Longtemps ils demeurèrent l'un près de l'autre, assis dans le salon, sans mot dire, émus cependant, et comprenant que mêler ainsi leurs larmes, c'était confondre leur avenir.
Le comte, lui, pendant ce temps, arpentait le salon de long en large.
C'était à ne pas le reconnaître, tant il était changé.

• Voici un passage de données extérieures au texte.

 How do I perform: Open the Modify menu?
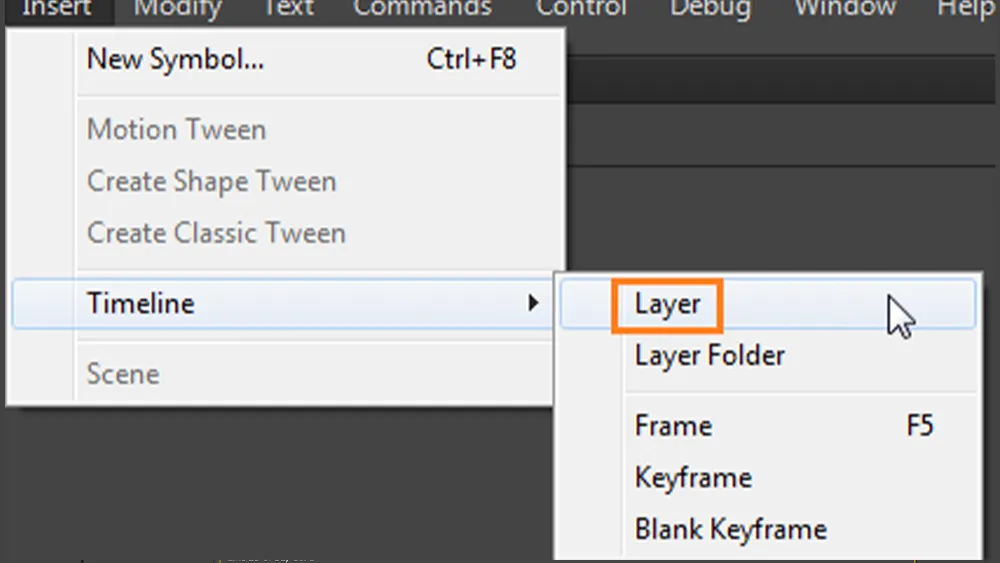pyautogui.click(x=177, y=9)
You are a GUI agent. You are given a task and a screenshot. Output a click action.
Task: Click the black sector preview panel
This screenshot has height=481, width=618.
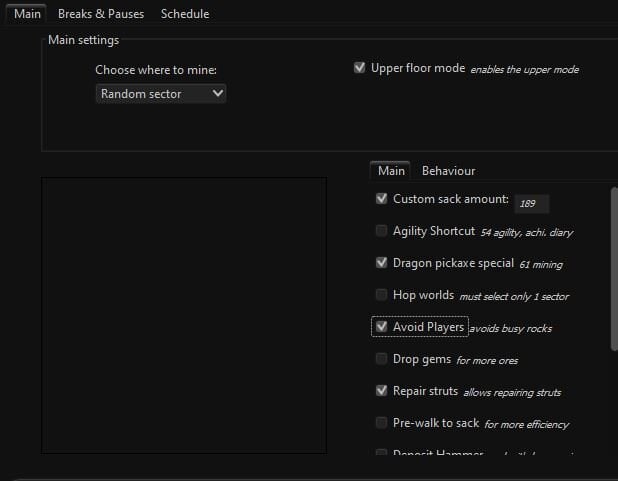click(x=183, y=315)
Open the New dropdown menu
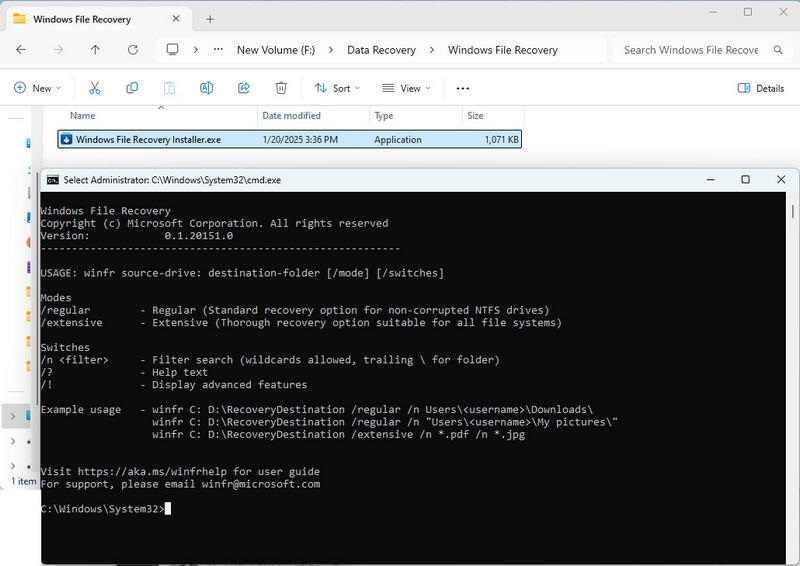Screen dimensions: 800x566 point(37,88)
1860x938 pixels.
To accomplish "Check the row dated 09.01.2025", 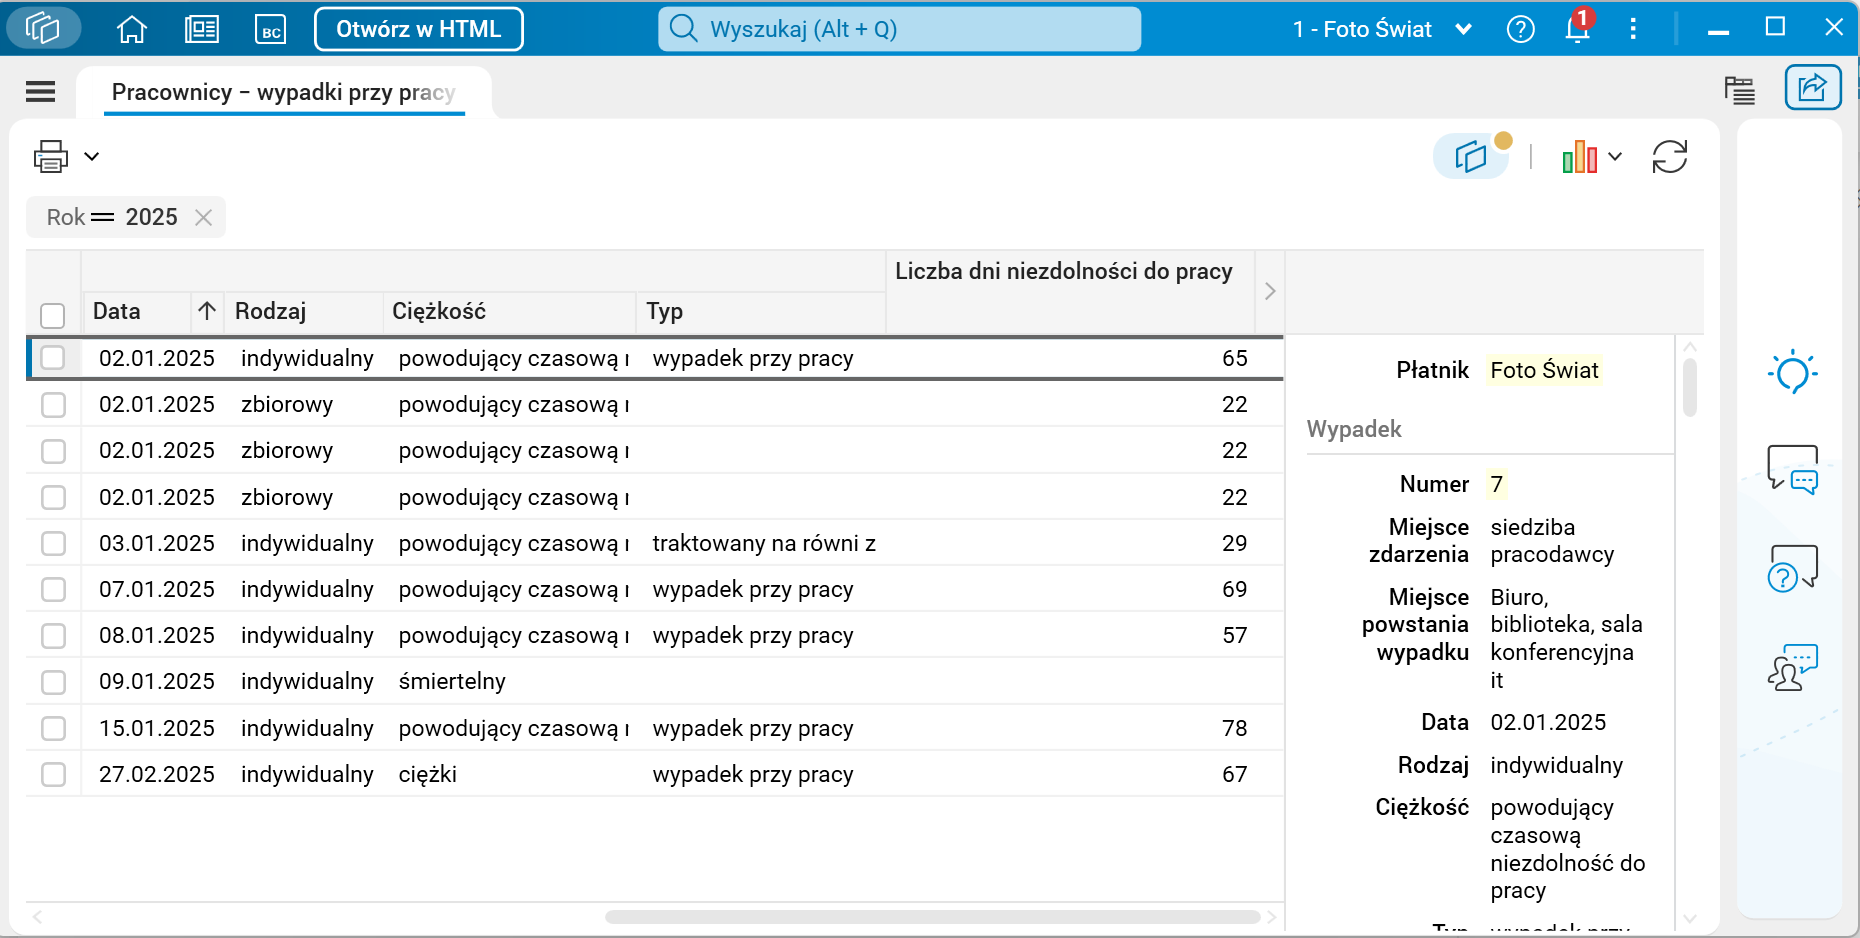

Il y avait de l'effarement dans son fait, quelque chose de l'effroi d'un paralytique, dont les béquilles tout à coup se briseraient.
Se rendait-il compte de l'immensité de la perte qu'il avait faite? Vaniteux comme il l'était, c'est moins que probable.
—Je reprendrai le dessus dès que je me remettrai aux affaires, disait-il.
Pour son malheur, il s'y remit, et à une époque où elles devenaient difficiles et où il devait avoir à résoudre les plus graves questions.
Deux ou trois fautes absurdes, ridicules, impardonnables, le perdirent à tout jamais. Sa situation politique s'écroula, c'en fut fait de son influence.
Cependant son passé demeura intact. La vérité, nul ne la soupçonna. L'affaiblissement si rapide de ses facultés, ou l'attribua uniquement au chagrin qu'il ressentait de la mort de la comtesse.
—Qui eût cru qu'il l'aimait tant que cela, dit-on.